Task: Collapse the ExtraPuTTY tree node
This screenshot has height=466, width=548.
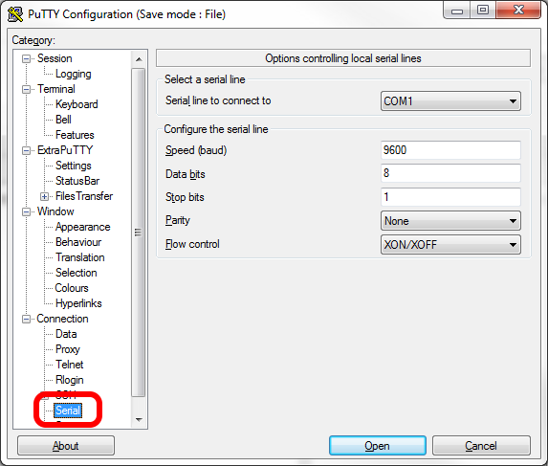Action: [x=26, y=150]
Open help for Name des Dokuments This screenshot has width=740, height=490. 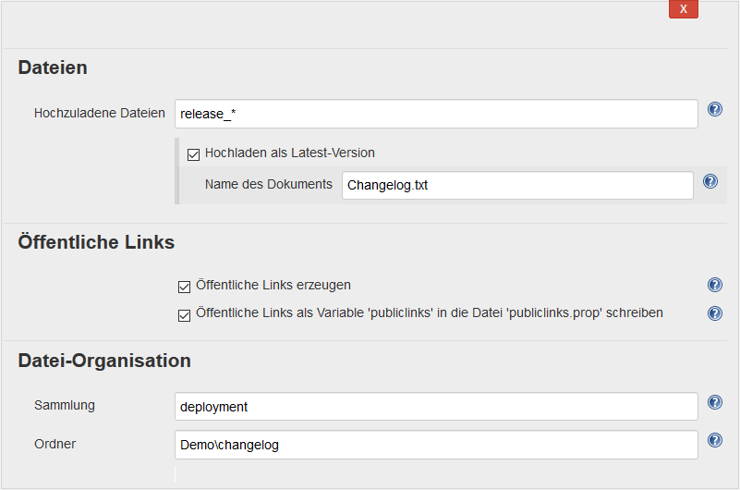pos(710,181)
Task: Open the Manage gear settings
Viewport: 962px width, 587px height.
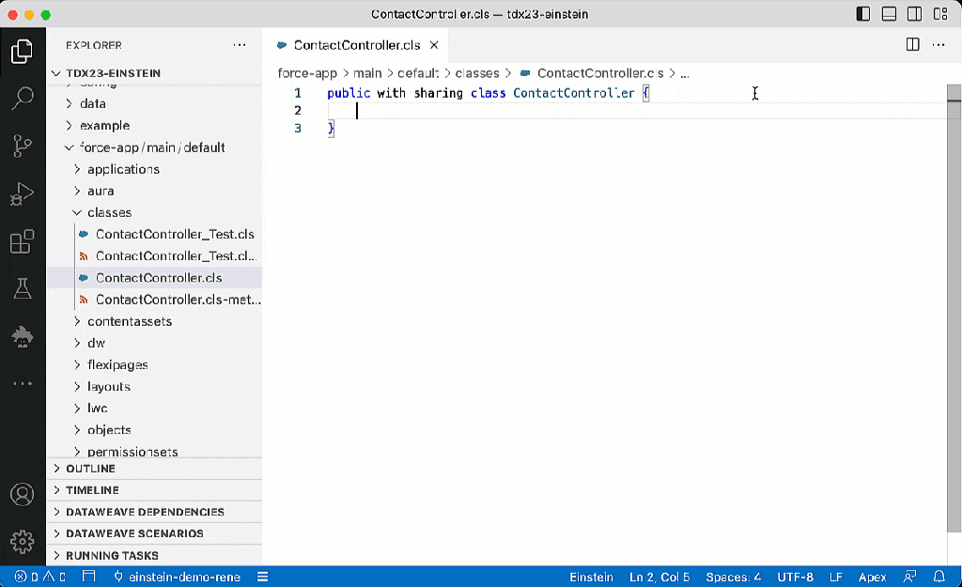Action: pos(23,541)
= = = = =
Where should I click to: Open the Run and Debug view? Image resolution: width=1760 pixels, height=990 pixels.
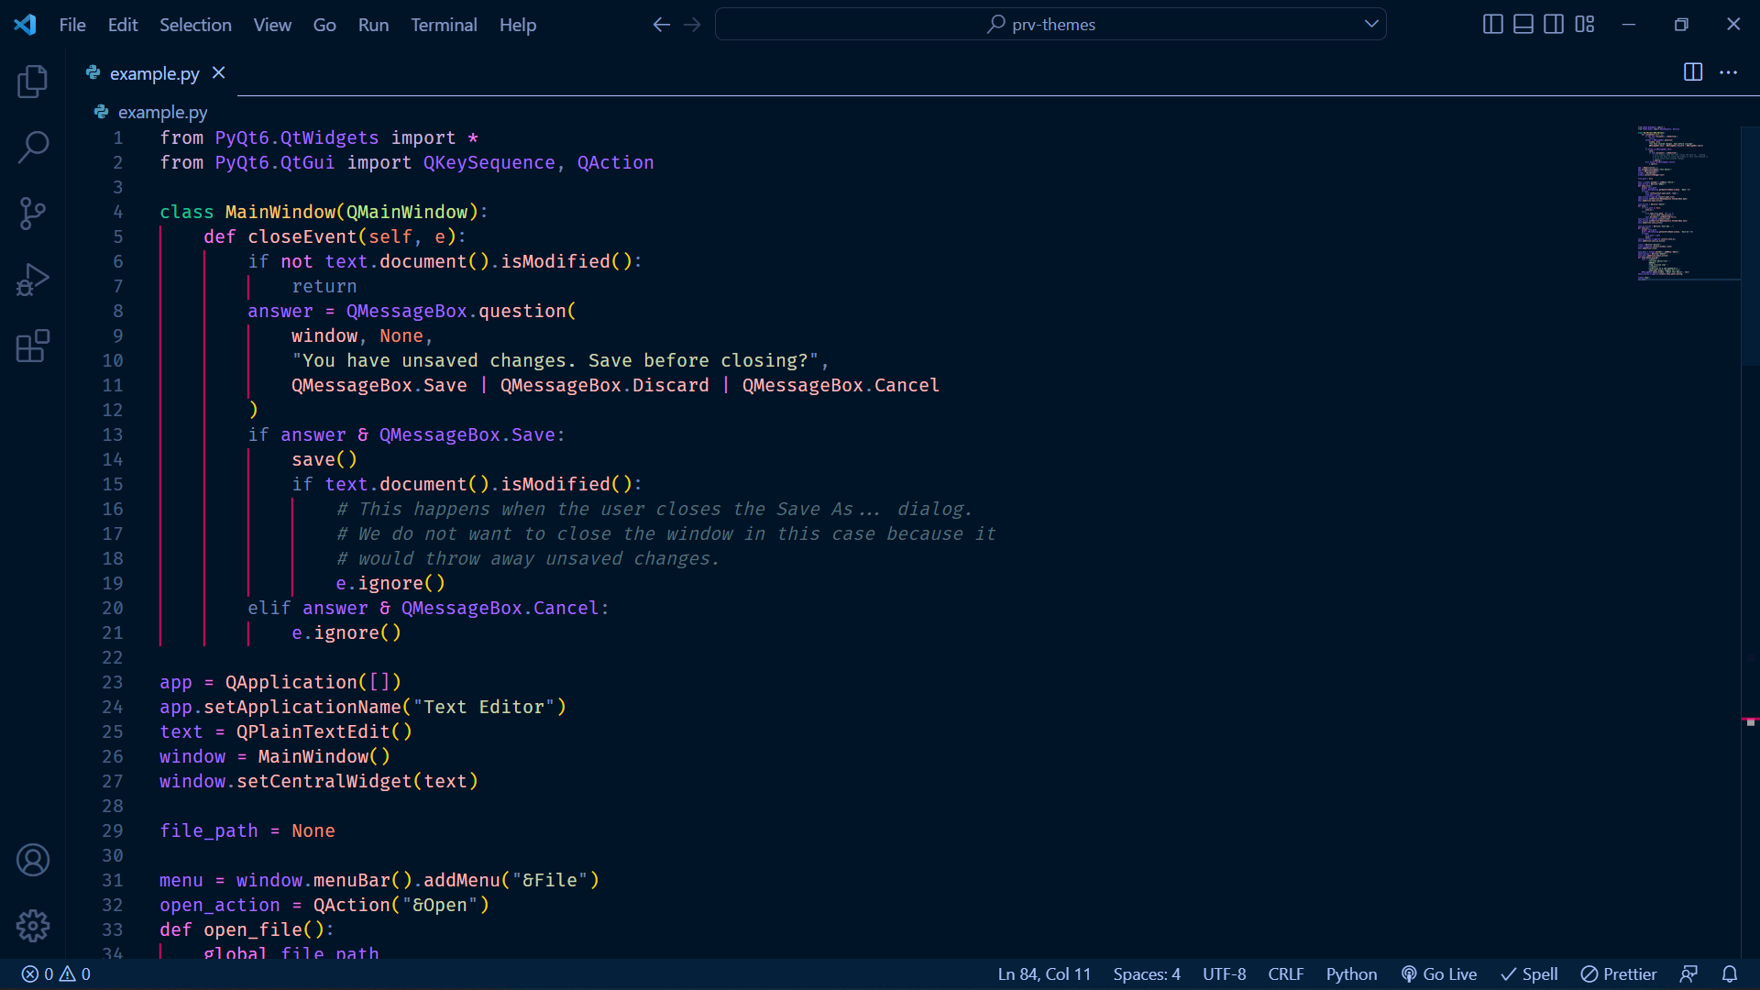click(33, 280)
= = = = =
> OBJECTIVE
Revise everything from "Where should I" down to "click(33, 280)", replacing "Image resolution" with "Screen size" and leaving all else unchanged. Give only those lines, without the pictures.

> RESULT OF THE EXERCISE
Where should I click to: Open the Run and Debug view? Screen size: width=1760 pixels, height=990 pixels.
click(33, 280)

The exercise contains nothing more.